Asda slashes prices on hundreds of products, including fish fingers
After announcing a price freeze on certain products in early June, Asda announced new price cuts on 425 branded and own-label products including fish fingers.
The third-largest U.K. supermarket chain said it is investing GBP 23 million (USD 29 million, EUR 27 million) to lower prices by an average of 11 percent on some of the most-popular products its customers buy weekly, including nappies, infant follow-on milk, bread, cheese, cereals, pasta, fish fingers, sausages, and chicken breasts.
Among the seafood products getting a price cut is Asda 30 Omega-3 Fish Fingers, which saw its price cut from GBP 4.50 (USD 5.68, EUR 5.25) for a 900-gram package to GBP 3.70 (USD 4.67, EUR 4.32).
Despite inflation easing in the U.K. from 7.9 percent in June to 6.8 percent in July, family disposable incomes remain much lower than before the country’s cost-of-living crisis began in the waning days of the Covid pandemic, Asda said in a press release, falling by over GBP 100 (USD 126, EUR 117) per month for the average household compared to July 2021.
“While the headline inflation rate may have eased slightly last month, our own data tells us that many customers are continuing to struggle with rising living costs,” Asda Chief Commercial Officer Kris Comerford said. "We have targeted this latest price investment on the products that our customers buy week in and week out, to help their shopping budgets stretch further.”
In early June, Asda also froze prices on more than 500 products, mainly “cupboard essentials” including cereals, pasta, and tea; and “summer favorites” including salads, burgers, and ice cream. Also in June, Waitrose, the eighth-largest grocery chain in the country, cut prices on 200 items “in every aisle,” including sugar, sausage, salads, and ice cream.
Asda said it is continuing to work closely with its suppliers and will pass on commodity price savings to customers whenever there is an opportunity, Comerford said.
Tesco is another retailer calling on its suppliers to lower prices so it can pass savings on to shoppers, executives said in a recent presentation, per The Guardian. The grocery chain said the market is moving from “inflation to deflation,” and it wants to get out in front of rival supermarkets by cutting prices more aggressively. Tesco initiated a review of its entire fresh and packaged food lineup in June 2023.
Poundland, Marks and Spencer, Morrisons, and other U.K. grocers initially began cutting prices on selected groceries in November 2022.

Required tasks:
**1.** Name every U.K. grocery chain or supermarket mentioned in the article on Asda's price cuts.
**2.** Rewrite the article on Asda's price cuts starting with "The third-largest U.K." and going on through "4.67, EUR 4.32).", with "nappies" changed to "diapers".
The listing that comes next is separate material, unrelated to the article on Asda's price cuts.

Collected data entries:
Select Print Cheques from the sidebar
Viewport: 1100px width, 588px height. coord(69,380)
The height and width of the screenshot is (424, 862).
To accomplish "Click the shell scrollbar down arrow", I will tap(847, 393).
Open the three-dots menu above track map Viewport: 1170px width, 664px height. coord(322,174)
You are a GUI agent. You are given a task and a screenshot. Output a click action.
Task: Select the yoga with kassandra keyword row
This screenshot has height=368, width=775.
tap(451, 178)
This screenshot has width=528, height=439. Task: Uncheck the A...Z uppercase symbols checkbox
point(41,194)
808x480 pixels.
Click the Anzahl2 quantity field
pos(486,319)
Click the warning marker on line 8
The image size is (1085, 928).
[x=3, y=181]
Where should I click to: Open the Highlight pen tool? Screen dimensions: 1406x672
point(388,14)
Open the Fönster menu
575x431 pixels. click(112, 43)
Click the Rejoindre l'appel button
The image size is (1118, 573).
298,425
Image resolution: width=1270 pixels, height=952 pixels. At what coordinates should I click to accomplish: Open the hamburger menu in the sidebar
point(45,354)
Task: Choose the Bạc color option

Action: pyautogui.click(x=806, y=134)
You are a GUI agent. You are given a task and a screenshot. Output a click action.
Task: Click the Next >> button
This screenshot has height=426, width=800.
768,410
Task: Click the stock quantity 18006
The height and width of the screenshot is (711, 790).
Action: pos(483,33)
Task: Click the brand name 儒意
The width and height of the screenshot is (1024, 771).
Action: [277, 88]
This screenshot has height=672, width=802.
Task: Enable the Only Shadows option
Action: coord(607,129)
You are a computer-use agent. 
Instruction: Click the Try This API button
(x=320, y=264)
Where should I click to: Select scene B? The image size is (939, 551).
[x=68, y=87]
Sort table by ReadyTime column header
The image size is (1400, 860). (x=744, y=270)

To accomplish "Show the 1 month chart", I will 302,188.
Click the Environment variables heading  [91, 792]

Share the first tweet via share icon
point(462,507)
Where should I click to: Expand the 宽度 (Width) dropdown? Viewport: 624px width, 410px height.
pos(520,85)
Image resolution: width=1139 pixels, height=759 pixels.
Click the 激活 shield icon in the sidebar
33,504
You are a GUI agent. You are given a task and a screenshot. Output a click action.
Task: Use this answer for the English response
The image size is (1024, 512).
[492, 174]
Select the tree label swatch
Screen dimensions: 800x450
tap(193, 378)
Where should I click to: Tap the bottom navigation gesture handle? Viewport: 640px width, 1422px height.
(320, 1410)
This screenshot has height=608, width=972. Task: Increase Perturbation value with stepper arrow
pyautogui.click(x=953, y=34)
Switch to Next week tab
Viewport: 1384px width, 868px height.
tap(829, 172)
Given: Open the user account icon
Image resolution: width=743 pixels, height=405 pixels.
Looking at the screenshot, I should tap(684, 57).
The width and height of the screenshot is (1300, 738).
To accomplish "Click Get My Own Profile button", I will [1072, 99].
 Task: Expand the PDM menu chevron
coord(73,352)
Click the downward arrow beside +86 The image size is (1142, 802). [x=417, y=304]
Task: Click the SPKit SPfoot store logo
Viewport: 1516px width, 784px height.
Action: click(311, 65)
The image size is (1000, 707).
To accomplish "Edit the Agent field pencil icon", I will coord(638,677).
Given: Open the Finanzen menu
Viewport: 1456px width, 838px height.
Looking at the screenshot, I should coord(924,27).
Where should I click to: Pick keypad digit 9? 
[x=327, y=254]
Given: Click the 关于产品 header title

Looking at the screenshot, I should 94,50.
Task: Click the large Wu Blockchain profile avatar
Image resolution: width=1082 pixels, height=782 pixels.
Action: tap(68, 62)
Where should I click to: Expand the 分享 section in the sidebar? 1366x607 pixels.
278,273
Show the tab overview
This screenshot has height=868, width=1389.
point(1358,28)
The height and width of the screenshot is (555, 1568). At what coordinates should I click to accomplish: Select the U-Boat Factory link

Answers given:
**1.** Asda, Waitrose, Tesco, Poundland, Marks and Spencer, Morrisons

**2.**
The third-largest U.K. supermarket chain said it is investing GBP 23 million (USD 29 million, EUR 27 million) to lower prices by an average of 11 percent on some of the most-popular products its customers buy weekly, including diapers, infant follow-on milk, bread, cheese, cereals, pasta, fish fingers, sausages, and chicken breasts.
Among the seafood products getting a price cut is Asda 30 Omega-3 Fish Fingers, which saw its price cut from GBP 4.50 (USD 5.68, EUR 5.25) for a 900-gram package to GBP 3.70 (USD 4.67, EUR 4.32).